Jana and Robert Nairn, like many people in California’s agriculturally rich Central Valley, were raised in farming families. Despite Merced County’s place as one of the top agricultural counties in the country, the Nairns noticed that many of their neighbors couldn’t afford to feed their families the fresh produce that was abundantly growing all around them. Instead, 90% of the food grown in the county is sold for export into the global food market. Meanwhile Merced County residents who work to fuel California’s $45 billion agricultural industry, face a 37% poverty rate and an unemployment rate of 24%, making healthy food all the more out of reach. The Nairns believed that there had to be a better way, a way to keep some of the fresh produce local to feed families while improving business for small farmers.
As Jana Nairn put it, “There’s no reason our community shouldn’t have access to the fresh produce grown here everyday.” It was this vision and commitment that propelled Ag Link into existence.
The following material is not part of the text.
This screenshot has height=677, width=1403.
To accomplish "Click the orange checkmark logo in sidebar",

Based in the small town of Ballico, Ag Link started in 2012 as an online platform to connect local farmers and producers to school systems in the Central Valley. The goal was to grow the market for smaller farmers struggling to compete and to increase children’s access to healthy meals made from fresh, local produce. Schools in the Central Valley serve a large number of low-income families who rely on free and reduced lunches and snacks at school to nourish their children. By providing local, seasonal, delicious fruits and vegetables to schools, many children in farming communities were getting some of their first access to fresh produce grown where they live.
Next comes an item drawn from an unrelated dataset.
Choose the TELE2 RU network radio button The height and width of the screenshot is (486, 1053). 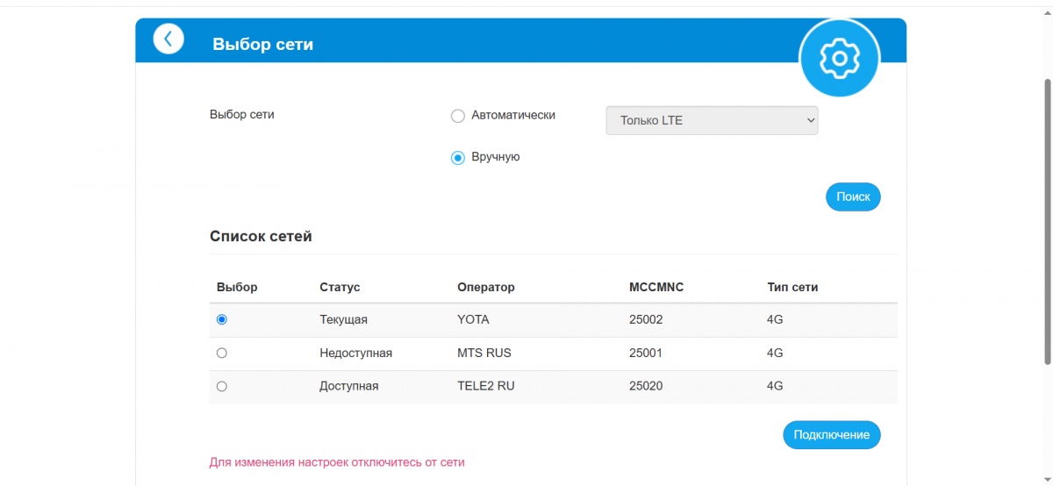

By 2015, Ag Link demonstrated strong demand for local food growing to over $2 million in sales and connecting 100 schools to 80 farmers in just the first 3 years of operation. The Nairns realized in order to keep growing they needed a physical space to aggregate and distribute the produce, especially to better serve smaller growers and school districts. To purchase land and build a warehouse they needed capital, and traditional banks were becoming increasingly more selective in issuing loans. FreshWorks’ program administrator the Northern California Community Loan Fund was drawn to Ag Link’s mission and the Nairn’s deep roots in the agricultural community provided a $450,000 loan to construct a new distribution facility with cold storage and expand the delivery truck fleet. With the warehouse up and running, Ag Link quickly ran into a cash flow problem: farmers are legally required to be paid for their produce in 15 days, but many school systems take 30 days to pay their bills. In response, NCCLF issued a $200,000 line of credit to help Ag Link manage cash flow and keep their business running. Jana Nairns reflected, “Traditional banks were not providing us the loans we needed. There’s no doubt that we wouldn’t be here today without FreshWorks.”
Today, Ag Link has grown to become the leading supplier of local produce to school districts across the Central Valley and they are expanding into the San Francisco Bay Area. Ross Culverwell, Chief Lending Officer at NCCLF, praises the Nairn’s accomplishments, stating, “Ag Link is creating a virtuous circle of food that is produced in the Central Valley and goes to schools in the Valley, which serves a high-proportion of low-income students.” In addition to getting healthy food to children who need it most, the Nairns want to change the way the next generation connects to their food. Jana Nairn explains, “It’s not just apples and bananas for school lunch anymore, now you see grapes, plums, and persimmons in the Fall. We want children to know about the food grown here locally and to have a lifetime of enjoying seasonal produce.”